メインフレーム基盤ソリューション

システム評価改善

汎用機セキュリティ管理のポイント「論理アクセス管理」

論理アクセス管理

情報処理資源に対する論理アクセス管理を適切に行わないと、情報処理資源の不正流出や破壊、無許可者による情報閲覧や改ざん、不正使用、および情報処理サービス自体の中断が起こる危険性があります。データ保全や機密保護の観点から、ユーザーの識別と認証、資源定義と保護、アクセスのロギングなどの項目において適切な管理が必要です。

[1]ユーザーの識別と認証

個々のユーザーをユーザーIDなどによって識別可能にする。さらに、ユーザーがシステムを利用する際には、パスワードなどでユーザーが本人であることを確認するしくみが必要である。

  • ユーザーID登録、変更、削除プロセスの確立
  • ユーザーIDのたな卸し、見直しを定期的に実施
  • ユーザーIDの共有 (共用) の禁止
  • パスワードルールの設定
  • パスワード有効期間の設定および無効パスワードによる試行の禁止

[2]資源の定義と保護

システムの各資源を定義し、許可されたユーザーの権限に応じて資源へのアクセスを許可する。
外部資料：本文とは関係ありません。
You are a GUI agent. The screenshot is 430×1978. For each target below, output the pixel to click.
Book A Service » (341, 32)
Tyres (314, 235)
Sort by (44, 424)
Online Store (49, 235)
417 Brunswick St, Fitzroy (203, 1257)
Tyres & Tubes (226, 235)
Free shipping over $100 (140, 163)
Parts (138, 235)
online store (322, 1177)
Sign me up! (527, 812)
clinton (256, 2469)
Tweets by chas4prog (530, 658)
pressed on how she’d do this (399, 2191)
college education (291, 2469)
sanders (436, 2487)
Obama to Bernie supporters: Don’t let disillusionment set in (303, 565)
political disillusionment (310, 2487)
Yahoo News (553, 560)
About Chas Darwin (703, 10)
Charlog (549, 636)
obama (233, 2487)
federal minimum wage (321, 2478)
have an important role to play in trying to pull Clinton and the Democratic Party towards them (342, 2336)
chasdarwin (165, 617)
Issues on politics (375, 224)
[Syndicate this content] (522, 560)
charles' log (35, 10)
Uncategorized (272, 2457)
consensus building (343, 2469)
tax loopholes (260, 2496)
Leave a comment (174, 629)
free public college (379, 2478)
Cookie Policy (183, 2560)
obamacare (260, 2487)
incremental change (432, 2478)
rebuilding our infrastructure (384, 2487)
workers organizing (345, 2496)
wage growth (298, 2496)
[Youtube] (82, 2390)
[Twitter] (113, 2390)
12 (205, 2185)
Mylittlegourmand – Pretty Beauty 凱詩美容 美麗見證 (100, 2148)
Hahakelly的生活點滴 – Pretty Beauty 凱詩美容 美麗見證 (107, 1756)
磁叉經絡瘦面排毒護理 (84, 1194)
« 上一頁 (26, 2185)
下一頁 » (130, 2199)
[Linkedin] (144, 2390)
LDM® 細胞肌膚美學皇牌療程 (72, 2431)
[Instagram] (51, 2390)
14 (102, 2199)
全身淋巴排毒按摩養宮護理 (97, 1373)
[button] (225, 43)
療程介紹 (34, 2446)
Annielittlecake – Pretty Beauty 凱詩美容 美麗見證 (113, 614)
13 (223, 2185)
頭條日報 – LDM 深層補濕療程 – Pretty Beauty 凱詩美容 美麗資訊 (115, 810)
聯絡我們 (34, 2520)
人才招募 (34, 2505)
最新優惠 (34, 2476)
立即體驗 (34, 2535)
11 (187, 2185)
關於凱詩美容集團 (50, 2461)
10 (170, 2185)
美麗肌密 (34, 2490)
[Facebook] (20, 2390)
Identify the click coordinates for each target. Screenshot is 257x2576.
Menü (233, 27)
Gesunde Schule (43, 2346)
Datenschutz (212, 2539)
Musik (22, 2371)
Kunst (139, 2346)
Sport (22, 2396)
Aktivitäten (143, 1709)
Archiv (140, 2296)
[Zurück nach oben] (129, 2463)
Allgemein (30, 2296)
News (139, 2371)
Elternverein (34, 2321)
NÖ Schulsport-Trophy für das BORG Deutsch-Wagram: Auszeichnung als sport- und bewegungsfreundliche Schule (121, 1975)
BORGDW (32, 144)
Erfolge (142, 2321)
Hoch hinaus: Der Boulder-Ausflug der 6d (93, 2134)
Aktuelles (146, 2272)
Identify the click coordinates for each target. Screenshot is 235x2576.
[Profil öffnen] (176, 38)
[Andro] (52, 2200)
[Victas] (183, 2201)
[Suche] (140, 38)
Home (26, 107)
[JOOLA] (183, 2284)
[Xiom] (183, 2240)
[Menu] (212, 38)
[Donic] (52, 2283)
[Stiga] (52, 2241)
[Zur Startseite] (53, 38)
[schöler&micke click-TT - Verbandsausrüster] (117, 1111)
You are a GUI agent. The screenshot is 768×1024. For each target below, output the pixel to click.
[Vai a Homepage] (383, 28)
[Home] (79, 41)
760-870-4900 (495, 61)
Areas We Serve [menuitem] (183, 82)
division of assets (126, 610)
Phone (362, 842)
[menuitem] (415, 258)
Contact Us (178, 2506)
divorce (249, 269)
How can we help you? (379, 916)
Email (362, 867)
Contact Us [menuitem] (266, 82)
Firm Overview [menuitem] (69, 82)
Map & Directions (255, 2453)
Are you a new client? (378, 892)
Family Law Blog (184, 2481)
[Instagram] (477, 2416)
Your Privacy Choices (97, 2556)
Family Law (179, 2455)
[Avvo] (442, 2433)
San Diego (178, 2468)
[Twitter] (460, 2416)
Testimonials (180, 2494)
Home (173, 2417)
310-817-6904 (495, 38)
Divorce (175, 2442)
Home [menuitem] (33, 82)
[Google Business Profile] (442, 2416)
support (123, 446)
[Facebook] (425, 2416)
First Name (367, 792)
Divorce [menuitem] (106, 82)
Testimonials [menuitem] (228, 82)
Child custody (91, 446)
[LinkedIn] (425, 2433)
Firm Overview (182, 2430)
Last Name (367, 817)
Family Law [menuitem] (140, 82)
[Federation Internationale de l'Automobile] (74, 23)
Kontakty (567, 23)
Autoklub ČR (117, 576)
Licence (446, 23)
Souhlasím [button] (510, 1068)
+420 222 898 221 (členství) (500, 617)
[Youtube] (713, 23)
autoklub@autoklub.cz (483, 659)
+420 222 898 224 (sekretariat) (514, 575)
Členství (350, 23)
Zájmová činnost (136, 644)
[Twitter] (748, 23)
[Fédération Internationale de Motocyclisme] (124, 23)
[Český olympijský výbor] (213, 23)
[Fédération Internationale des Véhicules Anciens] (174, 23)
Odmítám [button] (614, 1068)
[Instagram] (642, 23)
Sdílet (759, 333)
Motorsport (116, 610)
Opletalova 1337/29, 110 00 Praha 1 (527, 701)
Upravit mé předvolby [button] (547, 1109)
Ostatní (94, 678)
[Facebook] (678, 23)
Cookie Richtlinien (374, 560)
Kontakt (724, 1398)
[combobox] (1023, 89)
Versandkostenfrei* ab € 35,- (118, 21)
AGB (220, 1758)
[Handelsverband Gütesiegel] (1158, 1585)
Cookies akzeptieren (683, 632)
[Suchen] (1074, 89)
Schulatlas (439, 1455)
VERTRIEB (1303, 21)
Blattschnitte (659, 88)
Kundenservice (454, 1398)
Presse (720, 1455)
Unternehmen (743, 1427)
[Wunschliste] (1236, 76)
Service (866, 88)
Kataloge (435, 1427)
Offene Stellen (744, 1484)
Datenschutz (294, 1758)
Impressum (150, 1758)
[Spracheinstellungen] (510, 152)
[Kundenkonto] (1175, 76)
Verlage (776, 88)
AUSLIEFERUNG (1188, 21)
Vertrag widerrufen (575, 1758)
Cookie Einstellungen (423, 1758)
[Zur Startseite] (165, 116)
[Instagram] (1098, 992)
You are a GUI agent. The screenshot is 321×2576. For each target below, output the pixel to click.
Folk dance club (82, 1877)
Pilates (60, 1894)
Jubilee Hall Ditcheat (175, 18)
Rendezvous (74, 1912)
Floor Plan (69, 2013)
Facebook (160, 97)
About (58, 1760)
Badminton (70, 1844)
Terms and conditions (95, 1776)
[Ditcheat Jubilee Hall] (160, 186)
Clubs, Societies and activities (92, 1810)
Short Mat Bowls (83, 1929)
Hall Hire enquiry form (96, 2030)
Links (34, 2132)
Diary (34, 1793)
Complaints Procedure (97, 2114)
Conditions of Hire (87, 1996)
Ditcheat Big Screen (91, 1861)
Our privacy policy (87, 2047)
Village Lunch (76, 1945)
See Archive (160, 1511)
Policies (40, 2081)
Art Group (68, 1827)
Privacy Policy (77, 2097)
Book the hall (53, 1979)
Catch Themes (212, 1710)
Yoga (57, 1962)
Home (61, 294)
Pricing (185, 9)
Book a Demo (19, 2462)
また許可されていないユーザーからのアクセスを拒否する。

  • アクセスポリシーの確立
    システム資源 (OS、プロダクトなど) (1) 一般ユーザーには開示しない資源、
    (2) 読み取りアクセスを許可する資源、
    (3) 更新アクセスを許可する資源、
    などに分類される。
    ユーザー資源基本的には一般ユーザーには開示しない資源であるが、
    (1) 許可されたユーザーのみに許可されたアクセス (読み取り、更新、作成 / 削除) を与える資源や、
    (2) 資源オーナーのみがユーザーのアクセスを許可できる資源、
    などに分類される。
  • アクセス管理 (登録、変更、削除) プロセスの確立

[3]システムおよびセキュリティ管理特権の管理

システムのセキュリティ機能の設定、変更、または無効化を許可されたユーザーだけが行えるようにする。特権管理 (登録、変更、削除) プロセスの確立などが必要である。

[4]アクセスのロギング

監査情報として、システム内の保護された資源へのアクセスの成功 / 失敗を記録する。

[5]アクセス違反の報告

システムや情報に対するアクセス違反が認識できるようにする。

[6]セキュリティ事故管理

セキュリティ事故発生時の体制、対応手順などをプロセスとして確立する。